El uso de la tecnología siempre ha sido un reto para los centros. Nadie duda de las grandes posibilidades que abre para transformar el proceso de enseñanza-aprendizaje, para ofrecer herramientas capaces de poner en marcha nuevos sistemas. Sin embargo, no podemos perder de vista la realidad de que la tecnología es sólo una herramienta más. No va a cambiar por nosotros nuestra metodología, ni la forma que tenemos de dar clase. Si de verdad queremos desarrollar la creatividad de nuestros estudiantes, si deseamos hacerlos pensar por sí mismos y darles la suficiente autonomía como para que pongan en marcha sus propios proyectos, no podemos repetirles constantemente la misma lección. Da igual que utilicemos un libro, un iPad o una pizarra digital, la cuestión es que no debemos usar la tecnología para replicar modelos anteriores.

Con creatividad, con entusiasmo y con la participación cercana de las familias, conseguiremos que nuestros niños y niñas estén preparados para afrontar mejor los retos del futuro.

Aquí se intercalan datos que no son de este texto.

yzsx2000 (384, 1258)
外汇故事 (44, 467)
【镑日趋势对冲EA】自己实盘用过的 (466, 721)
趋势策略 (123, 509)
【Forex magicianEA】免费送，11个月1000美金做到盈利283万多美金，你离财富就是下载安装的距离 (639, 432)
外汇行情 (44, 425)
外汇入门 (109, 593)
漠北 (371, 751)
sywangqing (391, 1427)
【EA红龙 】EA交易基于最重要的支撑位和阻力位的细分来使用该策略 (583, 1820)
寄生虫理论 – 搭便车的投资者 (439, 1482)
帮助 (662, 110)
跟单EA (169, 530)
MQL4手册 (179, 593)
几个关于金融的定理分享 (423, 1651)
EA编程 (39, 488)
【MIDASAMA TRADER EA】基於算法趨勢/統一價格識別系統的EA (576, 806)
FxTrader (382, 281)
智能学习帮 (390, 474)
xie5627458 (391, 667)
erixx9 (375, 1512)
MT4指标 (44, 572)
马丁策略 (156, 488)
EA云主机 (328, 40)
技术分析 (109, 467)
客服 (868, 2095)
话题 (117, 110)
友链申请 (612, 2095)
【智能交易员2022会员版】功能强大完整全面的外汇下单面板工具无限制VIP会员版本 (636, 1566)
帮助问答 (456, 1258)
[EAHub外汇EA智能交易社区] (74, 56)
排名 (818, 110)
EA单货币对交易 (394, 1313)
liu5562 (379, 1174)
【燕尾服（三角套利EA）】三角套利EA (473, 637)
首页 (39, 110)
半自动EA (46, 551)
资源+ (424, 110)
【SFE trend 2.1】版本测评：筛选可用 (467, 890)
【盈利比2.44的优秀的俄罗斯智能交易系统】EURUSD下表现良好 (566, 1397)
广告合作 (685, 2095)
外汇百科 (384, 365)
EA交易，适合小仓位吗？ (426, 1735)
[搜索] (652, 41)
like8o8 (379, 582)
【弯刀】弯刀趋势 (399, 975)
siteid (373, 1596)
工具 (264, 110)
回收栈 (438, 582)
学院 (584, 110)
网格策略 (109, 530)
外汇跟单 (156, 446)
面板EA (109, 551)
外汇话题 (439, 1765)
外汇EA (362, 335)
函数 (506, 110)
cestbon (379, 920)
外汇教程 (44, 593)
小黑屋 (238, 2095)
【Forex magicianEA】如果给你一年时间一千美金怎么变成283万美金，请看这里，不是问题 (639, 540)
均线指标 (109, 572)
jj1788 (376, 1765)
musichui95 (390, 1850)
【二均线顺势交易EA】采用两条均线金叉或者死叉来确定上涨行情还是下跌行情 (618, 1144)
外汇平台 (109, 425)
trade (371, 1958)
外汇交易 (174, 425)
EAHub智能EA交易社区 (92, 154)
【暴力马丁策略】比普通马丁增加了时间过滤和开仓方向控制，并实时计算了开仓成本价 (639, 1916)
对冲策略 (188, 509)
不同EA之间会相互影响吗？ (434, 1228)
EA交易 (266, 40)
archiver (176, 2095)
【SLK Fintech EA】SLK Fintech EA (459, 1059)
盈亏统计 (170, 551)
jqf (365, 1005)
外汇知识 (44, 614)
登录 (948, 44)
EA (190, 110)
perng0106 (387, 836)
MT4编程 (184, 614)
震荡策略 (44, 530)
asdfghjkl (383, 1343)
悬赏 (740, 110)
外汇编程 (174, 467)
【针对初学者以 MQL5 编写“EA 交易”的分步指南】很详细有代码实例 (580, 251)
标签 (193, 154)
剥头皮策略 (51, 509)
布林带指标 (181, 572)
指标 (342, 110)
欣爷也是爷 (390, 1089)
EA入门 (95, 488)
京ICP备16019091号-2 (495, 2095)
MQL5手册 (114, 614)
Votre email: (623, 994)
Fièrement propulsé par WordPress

Si deseamos construir una nueva forma de aprendizaje, acorde con la realidad donde nos encontramos, la tecnología puede ofrecernos las herramientas adecuadas para hacerlo. Quizá uno de los avances más importantes que ha vivido la llamada generación web 2.0. es esa realidad donde el usuario puede convertirse en creador. Si todas las herramientas están ahí, por qué no transformar a nuestros estudiantes en creadores, en personas que sean capaces de utilizar su inteligencia para hallar nuevas soluciones, nuevas posibilidades de cambiar la realidad. Este aprendizaje es el verdaderamente importante. Cuando crezcan nadie les va a preguntar la lección. Cuando crezcan deberán resolver problemas que nosotros ni siquiera conocemos. Y las respuestas del pasado no contestarán las preguntas del futuro. Sin embargo, si les enseñamos a pensar, a ser creativos, a afrontar cada reto como si fuera una nueva oportunidad, podremos tener la certeza de haber preparado a esta generación para mejorar el mundo.

Nosotros ya estamos en ello, y cada vez somos más los centros que pensamos que con este tipo de iniciativas podemos transformar el sistema pedagógico. Con creatividad, con entusiasmo y con la participación cercana de las familias, conseguiremos que nuestros niños y niñas estén preparados para afrontar mejor los retos del futuro.